C-AFM at 10nm: Development of a Conductive Atomic Force Microscopy technique that will be able to perform electrical characterization of nanopillars developed through the Nanomasking project with emphasis on data storage and spin torque switching.
Nanoparticles for Biological applications: Nanoparticles are the ideal size for use at the cellular level. Our work is focused on how to make biologically safe nanoparticles that can undergo controlled motion in a living cell via external applied magnetic fields.
Magnetic Refrigerator: Magnetic refrigeration utilizes the magnetocaloric effect and is an energy efficient, environmentally friendly alternative to conventional refrigeration. We have designed and built a small benchtop refrigerator that allows us to directly measure the cooling properties of materials that exhibit the magnetocaloric effect near room temperature.
Magnetic Imaging of Nanoparticle Arrays: Using electron beams, we can directly image magnetic configurations in nanoparticle arrays. We have seen wide, slowly-changing domain walls in arrays of ε-Co nanoparticles, using electron holography. For Fe3O4 monolayers, we have imaged stable dipolar domains until nearly the Curie temperature of the individual particles using Fresnel Lorentz transmission electron microscopy.
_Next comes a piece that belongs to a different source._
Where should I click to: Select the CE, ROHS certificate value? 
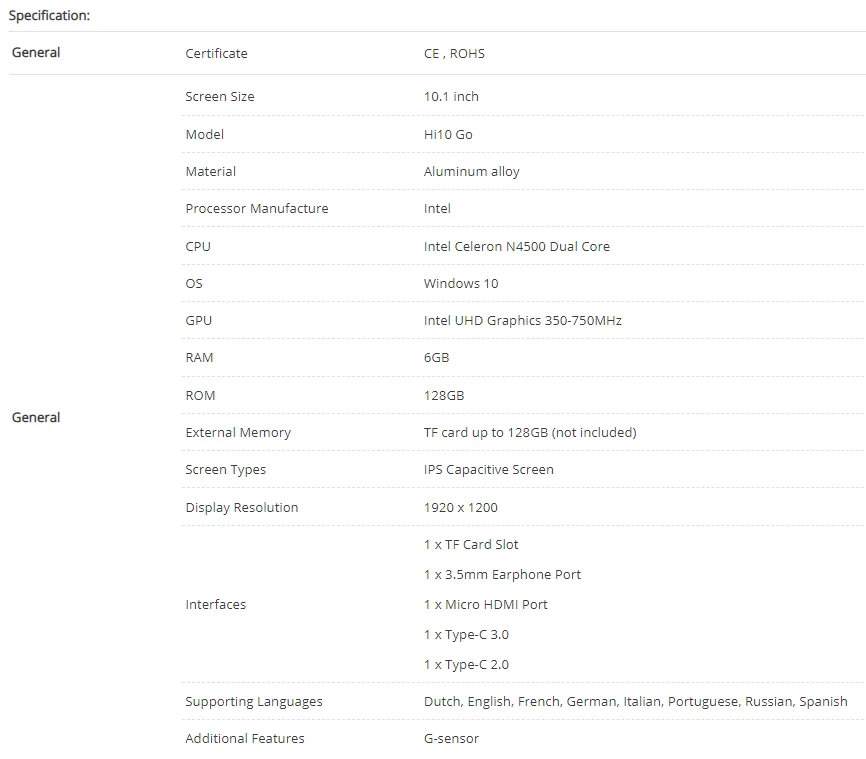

Magnetic Correlation Lengths through Small Angle Neutron Scattering (SANS): Small angle neutron scattering (SANS) is used to explore the behaviour of magnetic correlations in self-assembled arrays of magnetic nanoparticles, as a function of temperature and applied field. Using polarization analysis, it is possible to simultaneously extract information about all three vector components of the magnetization.
Small Angle X-ray Scattering (SAXS): Small-angle X-ray scattering (SAXS) is used to characterize the ordering of self-assembled Fe or ε-Co nanoparticle arrays. The particle spacing is found to depend on the dimensionality of the array, and the method of crystallization.